St. Jude Medical (NYSE:STJ) CEO Dan Starks said his company estimates it will pay about $60 million as a result of the medical device tax in 2013, and described it as a tax that will have an unintended negative impact on the medical device industry. The report was made by Med City News earlier this summer.
In a call with Med City News discussing results of the company’s earnings in the second quarter ended June 30, Starks said that he wouldn’t be surprised to see an uptick in consolidation of the medical device industry in 2013 and one factor contributing to that is the 2.3 percent excise tax designed to go into effect that year.
“That’s a cash expense paid every 15 days starting in January,” Starks noted. “We think that the medical device excise tax with that new cash outflow every 15 days will have unintended consequences. We think that it will reduce the level of investment that medical device companies have available.

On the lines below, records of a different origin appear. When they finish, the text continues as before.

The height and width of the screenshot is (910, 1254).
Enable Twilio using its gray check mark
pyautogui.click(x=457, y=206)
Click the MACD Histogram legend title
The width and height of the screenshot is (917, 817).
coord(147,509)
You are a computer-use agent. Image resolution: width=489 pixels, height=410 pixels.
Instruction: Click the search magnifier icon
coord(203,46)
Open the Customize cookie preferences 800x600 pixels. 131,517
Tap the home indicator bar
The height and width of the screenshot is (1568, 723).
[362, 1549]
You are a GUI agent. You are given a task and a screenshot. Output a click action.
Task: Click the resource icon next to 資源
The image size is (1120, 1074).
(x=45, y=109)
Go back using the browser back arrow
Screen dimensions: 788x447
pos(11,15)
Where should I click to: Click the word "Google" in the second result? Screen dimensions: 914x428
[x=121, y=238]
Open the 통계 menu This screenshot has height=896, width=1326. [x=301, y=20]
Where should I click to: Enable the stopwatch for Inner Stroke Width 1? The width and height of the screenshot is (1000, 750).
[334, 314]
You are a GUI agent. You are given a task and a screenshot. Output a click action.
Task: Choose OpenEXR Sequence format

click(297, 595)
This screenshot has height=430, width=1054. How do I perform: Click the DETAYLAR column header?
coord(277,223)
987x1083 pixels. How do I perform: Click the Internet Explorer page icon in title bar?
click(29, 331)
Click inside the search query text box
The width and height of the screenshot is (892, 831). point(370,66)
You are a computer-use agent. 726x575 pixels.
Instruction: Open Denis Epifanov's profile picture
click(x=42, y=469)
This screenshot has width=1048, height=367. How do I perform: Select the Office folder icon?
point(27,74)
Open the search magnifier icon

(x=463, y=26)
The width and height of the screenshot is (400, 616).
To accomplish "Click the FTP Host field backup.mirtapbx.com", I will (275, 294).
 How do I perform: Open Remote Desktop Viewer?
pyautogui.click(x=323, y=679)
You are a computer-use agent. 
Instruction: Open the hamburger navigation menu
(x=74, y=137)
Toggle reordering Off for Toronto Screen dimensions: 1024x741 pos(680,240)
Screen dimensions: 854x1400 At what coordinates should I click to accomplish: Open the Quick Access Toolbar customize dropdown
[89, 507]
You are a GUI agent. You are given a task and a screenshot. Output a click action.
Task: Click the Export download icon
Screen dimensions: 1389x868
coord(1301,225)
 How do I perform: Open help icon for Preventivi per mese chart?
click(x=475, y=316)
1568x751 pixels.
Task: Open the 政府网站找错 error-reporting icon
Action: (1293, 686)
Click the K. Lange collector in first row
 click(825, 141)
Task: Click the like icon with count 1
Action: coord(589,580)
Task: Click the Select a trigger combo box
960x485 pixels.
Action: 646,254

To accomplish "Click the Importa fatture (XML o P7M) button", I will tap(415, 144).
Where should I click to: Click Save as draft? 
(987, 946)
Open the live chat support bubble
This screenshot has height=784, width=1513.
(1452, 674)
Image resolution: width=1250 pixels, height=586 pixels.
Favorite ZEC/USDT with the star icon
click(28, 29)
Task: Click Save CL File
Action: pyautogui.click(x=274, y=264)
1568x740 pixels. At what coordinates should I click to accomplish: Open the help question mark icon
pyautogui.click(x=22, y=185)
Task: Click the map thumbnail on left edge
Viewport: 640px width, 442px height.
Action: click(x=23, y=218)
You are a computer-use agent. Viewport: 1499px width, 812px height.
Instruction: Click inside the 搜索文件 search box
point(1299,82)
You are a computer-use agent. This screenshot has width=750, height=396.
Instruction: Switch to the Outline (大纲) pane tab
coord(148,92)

“We do think the reduced level of investment is going to impact jobs and result in reduced jobs. We do think that the reduced level of investment and the increased outflow of cash to this excise tax will impact company valuations. There’s often the well-intentioned but uninformed comment that the excise tax is intended to offset a windfall from healthcare reform. Although that may be the good intention, it is clearly not the way the tax is designed. We don’t see a windfall from healthcare reform. Our outlook for market growth is lower as a result.”
However, Starks did acknowledge that some companies will fare worse than St. Jude Medical in the new regime. That’s because St. Jude’s U.S. revenue accounts for a lower percentage of overall revenue compared to companies like Boston Scientific and Abiomed, who will be hurt more, according to one analyst’s report.
“There are some companies that have 70 percent of their revenue mix based on U.S. sales,” he said. “For us this quarter was only 47 percent of our revenue mix based on U.S. sales.”